Selon les avocats amenés par Me Eric Saki, les motifs du licenciement sont au nombre de deux. D’un, Madame Gbalet n’aurait pas respecté des instructions de service dans le cadre de la gestion du renforcement de la route Dimbokro-Bocanda-Ananda et de deux – la non-transmission par elle, dans les délais prescrits des comptes-rendus des réunions de séances de consultation publique. Pulchérie Edith Gbalet, faut-il le rappeler, est sociologue et au Bnetd, elle est chargée des enquêtes de terrain en matière d’étude d’impact social.
Face aux journalistes, les avocats ont dénoncé un abus dans la procédure. Ils évoquent même un harcèlement, appelant les autorités à des mesures d’apaisement pour la militante des droits de l’homme qu’elle est.
« Nous rappelons que notre cliente est en détention préventive depuis le 19 août 2020, à la Maca après une garde à vue. Or, conformément aux dispositions de l’article 16.7-e) du Code du travail, « le contrat de travail est suspendu, notamment… e) pendant la période de garde à vue et de détention préventive du travailleur motivée par des raisons étrangères au service et lorsqu’elle est connue de l’employeur, dans la limite de six mois ». Il résulte de cette disposition qu’aucune procédure de licenciement ne peut être engagée contre un employé qui fait l’objet d’une garde à vue ou d’une détention provisoire, son contrat étant suspendu ». Tel est l’angle de contre-attaque des avocats au cours de leur conférence de presse. Pour ces défenseurs de Pulchérie Gbalet, il y a manifestement là, violation des dispositions légales en ce sens que leur cliente est, du reste, une travailleuse protégée. La décision de son licenciement devrait donc être dans un état de droit, nulle et de nul effet comme l’indique l’article 69.1 cité par Me Saki.

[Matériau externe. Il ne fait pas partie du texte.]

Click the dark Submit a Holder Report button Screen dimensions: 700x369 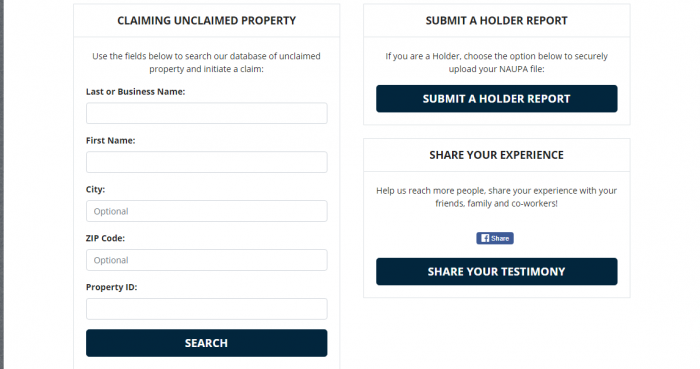click(497, 99)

Le procès du régime Ouattara
Les avocats de Pulchérie Gbalet ont profité de la tribune qu’ils se sont offerte pour fustiger le régime Ouattara qu’ils qualifient à la limite de champion en violation des droits humains. « Nous vivons une époque de peur, de clivages et de politiques de diabolisation. Les personnes qui osent s’élever pour défendre les droits humains sont de plus en plus prises pour cibles et les endroits sûrs pour elles disparaissent à une échelle alarmante. Ces hommes et ces femmes sont confrontés à une déferlante d’actes de harcèlement, de manœuvres d’intimidation, de campagnes de diffamation, de mauvais traitements et de placements en détention illégaux », ont écrit maîtres Eric Saki, Béné Kouamé Lambert et Daligou Monoko, à l’endroit du régime Ouattara.
Ils ont, après avoir relevé ces traits de caractère du pouvoir Ouattara, invité celui-ci à libérer Mme Gbalet qui n’est ni une criminelle, ni une défenseuse de démons mais plutôt une défenseuse de droits humains qui, sous d’autres cieux, martèlent-ils, bénéficient d’une protection. « Nous avons tous le pouvoir de contester les discours toxiques et de lutter contre l’injustice », ont-ils objecté.